Find key node in the small scale network formed in small data set, traditional uniprocessor algorithm can well meet the demands, and efficiency is suitable.But for the large scale network that mass data is formed, traditional uniprocessor algorithm seems unable to do what one wishes, and the method superiority that the present invention puts forward is fairly obvious.

Claims

1., towards a parallelization key node discover method for consignment data, it is characterized in that, comprising:

2. a kind of parallelization key node discover method towards consignment data according to claim 1, it is characterized in that, described node liveness meets following formula:

a _i＝M _i/Max_num(1)

3. a kind of parallelization key node discover method towards consignment data according to claim 1, it is characterized in that, the weights on described limit meet following formula:

w _ji＝a×freq _ij+(1-a)Neighbor(i,j)(2)

4. a kind of parallelization key node discover method towards consignment data according to claim 1, it is characterized in that, described frequency of interaction meets following formula:

freq _ij＝n _ij/Max_num(3)

5. a kind of parallelization key node discover method towards consignment data according to claim 1, it is characterized in that, described shared neighbours several times figureofmerit meet following formula:

Neighbor(i,j)＝Neighbor_shared_num(i,j)/Max_SharedNum(4)

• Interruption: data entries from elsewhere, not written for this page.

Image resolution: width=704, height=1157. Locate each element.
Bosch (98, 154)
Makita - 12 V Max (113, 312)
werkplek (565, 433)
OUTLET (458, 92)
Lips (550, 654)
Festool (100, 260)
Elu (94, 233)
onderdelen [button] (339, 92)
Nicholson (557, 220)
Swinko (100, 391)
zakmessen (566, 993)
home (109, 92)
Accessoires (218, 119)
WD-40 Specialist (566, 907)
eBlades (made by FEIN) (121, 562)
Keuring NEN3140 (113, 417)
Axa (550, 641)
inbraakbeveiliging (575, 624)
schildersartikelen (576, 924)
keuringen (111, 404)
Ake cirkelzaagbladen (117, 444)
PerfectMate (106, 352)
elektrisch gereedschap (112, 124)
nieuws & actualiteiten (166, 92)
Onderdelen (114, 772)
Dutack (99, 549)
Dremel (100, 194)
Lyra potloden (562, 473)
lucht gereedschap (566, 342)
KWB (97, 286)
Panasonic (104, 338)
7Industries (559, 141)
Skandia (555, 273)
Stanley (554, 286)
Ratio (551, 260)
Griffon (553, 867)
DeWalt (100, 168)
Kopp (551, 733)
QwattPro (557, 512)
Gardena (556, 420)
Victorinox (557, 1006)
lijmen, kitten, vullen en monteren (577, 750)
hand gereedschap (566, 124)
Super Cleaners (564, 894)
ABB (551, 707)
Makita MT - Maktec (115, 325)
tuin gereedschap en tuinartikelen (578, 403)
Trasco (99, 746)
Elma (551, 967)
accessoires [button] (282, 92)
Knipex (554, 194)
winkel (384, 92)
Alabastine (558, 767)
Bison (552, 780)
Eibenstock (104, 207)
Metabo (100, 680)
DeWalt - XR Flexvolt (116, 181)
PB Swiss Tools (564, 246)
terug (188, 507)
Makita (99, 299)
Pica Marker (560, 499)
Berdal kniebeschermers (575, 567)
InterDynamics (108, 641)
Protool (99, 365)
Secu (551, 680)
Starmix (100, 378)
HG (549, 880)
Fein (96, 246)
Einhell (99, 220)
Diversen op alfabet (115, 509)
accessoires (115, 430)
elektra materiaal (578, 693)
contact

6. a kind of parallelization key node discover method towards consignment data according to claim 1, it is characterized in that, described step S3 is specially:

301: the PageRank value obtaining each node, meets following formula:

PR(p _i)＝a _i/N+(1-a _i)×ΣPR(p _j)×w _ji/L(p _j)(5)

7. a kind of parallelization key node discover method towards consignment data according to claim 1, it is characterized in that, in this parallelization key node discover method, the data of each step all carry out parallelization process based on MapReduce programming framework.